News that the Baltic Exchange Dry Bulk Index figures were down for a sixth straight session have naturally caused a flurry of concern.
News that the Baltic Exchange Dry Bulk Index figures were down for a sixth straight session, plus the financial situation in Dubai, conveniently revealed during the Thanksgiving holiday, have naturally caused a flurry of concern amongst those who habitually track such freight industry indicators religiously. Rarely however do such instantly accessible statistics tell the precise story.
Ben Kowtho reports from the Handy Shipping Guide Thailand office that the country"s leading dry bulk shipper, Thoresen Thai Agencies (TTA) will not be too disappointed by this quarters figures, released today, which show a reduction in profit of 78%. Despite the drop, principally caused by the freight rate reductions endemic recently, plus less than desirable returns from other sectors, the group still returned around $14 million profit for the period. The group offer a fair reflection of the market as shippers of all the main dry bulk cargo groups, coal, iron and derivatives, agricultural grains etc.

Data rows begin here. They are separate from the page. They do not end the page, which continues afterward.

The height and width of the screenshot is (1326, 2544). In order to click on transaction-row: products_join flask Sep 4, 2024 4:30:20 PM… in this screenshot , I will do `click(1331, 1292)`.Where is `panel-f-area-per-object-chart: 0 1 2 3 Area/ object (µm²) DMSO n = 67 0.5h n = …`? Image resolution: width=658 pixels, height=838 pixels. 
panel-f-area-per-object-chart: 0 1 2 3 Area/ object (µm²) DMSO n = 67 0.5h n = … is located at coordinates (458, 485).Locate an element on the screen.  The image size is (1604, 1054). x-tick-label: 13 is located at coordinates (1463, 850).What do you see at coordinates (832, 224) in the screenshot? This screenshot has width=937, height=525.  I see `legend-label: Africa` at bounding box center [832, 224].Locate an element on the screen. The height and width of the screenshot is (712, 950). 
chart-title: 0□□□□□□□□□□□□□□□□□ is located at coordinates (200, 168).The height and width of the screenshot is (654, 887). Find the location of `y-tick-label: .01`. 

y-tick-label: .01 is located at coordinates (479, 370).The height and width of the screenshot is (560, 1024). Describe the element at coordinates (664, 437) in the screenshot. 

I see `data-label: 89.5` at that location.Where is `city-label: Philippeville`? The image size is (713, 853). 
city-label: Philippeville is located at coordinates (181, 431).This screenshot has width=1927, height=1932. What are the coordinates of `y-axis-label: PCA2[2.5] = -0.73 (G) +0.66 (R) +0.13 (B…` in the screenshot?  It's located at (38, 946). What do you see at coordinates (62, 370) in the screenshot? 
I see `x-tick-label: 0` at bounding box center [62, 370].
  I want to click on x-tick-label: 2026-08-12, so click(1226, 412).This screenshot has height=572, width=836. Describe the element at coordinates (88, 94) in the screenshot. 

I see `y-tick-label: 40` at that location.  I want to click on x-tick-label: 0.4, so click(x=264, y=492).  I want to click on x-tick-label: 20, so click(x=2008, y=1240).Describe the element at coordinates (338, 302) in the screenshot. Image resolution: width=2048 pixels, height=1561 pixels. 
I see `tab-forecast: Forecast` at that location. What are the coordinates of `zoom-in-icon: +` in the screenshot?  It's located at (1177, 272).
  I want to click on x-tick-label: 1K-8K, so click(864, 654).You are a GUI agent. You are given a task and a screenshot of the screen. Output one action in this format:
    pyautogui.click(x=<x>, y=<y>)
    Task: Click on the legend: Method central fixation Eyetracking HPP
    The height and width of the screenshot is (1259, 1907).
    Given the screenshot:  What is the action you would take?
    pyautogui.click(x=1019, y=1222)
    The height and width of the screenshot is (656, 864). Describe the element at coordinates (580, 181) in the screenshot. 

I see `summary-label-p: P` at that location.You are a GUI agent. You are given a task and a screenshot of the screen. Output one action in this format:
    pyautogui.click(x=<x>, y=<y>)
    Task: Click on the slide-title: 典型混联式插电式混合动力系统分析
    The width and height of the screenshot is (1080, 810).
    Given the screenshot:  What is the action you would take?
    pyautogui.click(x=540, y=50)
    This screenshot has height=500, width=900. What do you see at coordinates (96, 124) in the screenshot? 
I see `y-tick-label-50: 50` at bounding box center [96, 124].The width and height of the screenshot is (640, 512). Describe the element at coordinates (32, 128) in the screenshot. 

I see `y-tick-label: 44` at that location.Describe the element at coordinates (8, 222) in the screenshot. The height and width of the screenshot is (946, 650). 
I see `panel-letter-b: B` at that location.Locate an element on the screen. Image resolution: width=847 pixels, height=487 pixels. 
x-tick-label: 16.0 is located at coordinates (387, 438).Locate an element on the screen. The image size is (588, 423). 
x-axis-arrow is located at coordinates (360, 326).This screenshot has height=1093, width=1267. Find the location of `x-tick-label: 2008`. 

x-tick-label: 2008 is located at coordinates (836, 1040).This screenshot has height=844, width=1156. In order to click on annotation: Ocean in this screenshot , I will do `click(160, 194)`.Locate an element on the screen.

Shippers would do well to remember that the Baltic had previously risen in seventeen straight sessions from previous desperate lows, and that with China showing a renewed appetite for coal and iron ore, recent good news stories in the market, plus a survey of several established market carriers in Asia and Australia all expressing qualified optimism for short term traffic, things may not be quite as gloomy as many would have us believe.